As AI-writing scandals grow, proving them remains nearly impossible

Literary prizes and magazines are struggling to prove AI authorship after scandals hit the Commonwealth Short Story Prize and Granta. No reliable detection tools exist, and accused writers face little pressure to respond.

Categorized in: AI News Writers
Published on: May 24, 2026
As AI-writing scandals grow, proving them remains nearly impossible

AI Writing Scandals Mount, but Proving Them Remains Nearly Impossible

The Commonwealth Short Story Prize and British literary magazine Granta faced backlash this week after readers questioned whether the winning entry and two finalists were generated by artificial intelligence. The accused writers stayed silent, leaving the publications to investigate on their own.

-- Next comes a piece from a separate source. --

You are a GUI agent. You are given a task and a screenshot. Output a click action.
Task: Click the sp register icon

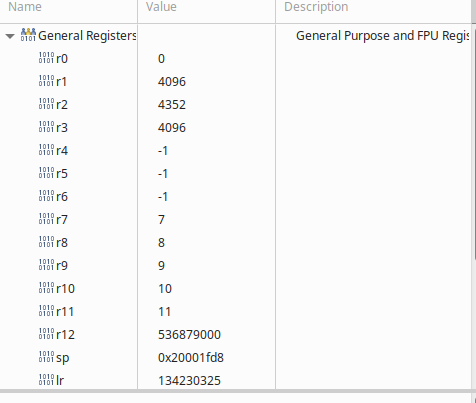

Granta asked Anthropic's ChatGPT-competitor Claude whether the winning piece used AI. Claude concluded it was "almost certainly not produced unaided by a human" - a non-answer that satisfied no one.

The decision to rely on Claude sparked further criticism. A general-purpose chatbot is not designed to detect AI-generated writing. If purpose-built AI detectors fail regularly, Claude would perform worse.

This pattern has repeated across the industry. The New York Times, Hachette, BenBella Books, and Sports Illustrated have all dealt with similar accusations. Each time, the core problem remains: there is no reliable way to prove AI authorship.

The Detection Problem

Suspicious writing patterns - awkward phrasing, strange word choices, clunky sentences - can suggest AI involvement. They are not proof. Plagiarism detectors can compare text against known sources. AI detectors have no equivalent baseline.

Nota News, a network of local news sites, published articles that appeared obviously AI-generated. Investigation revealed the real problem: the sites had copied reporting and quotes exclusive to other outlets. Only when the editors later admitted to using AI was the question settled.

Without technical proof, accused writers have little reason to respond. Established journalists working for major publications face reputational damage that forces them to speak. Independent writers and those with minimal online presence lack that incentive.

Silence as Strategy

As detection methods grow less reliable, writers may realize they can stay quiet and face minimal consequences. Revoking a prize or removing published work without proof raises legal and ethical questions that publications cannot easily answer.

One proposed solution is public shaming - the social cost of suspicion itself. Whether a writer used AI or simply absorbed its patterns enough to imitate them, reputational damage could serve as enforcement where technical detection fails.

For writers navigating this moment, the lesson is clear: the tools to catch AI-generated text do not yet exist. The burden of proof has shifted from detection to behavior, and behavior leaves room for plausible deniability.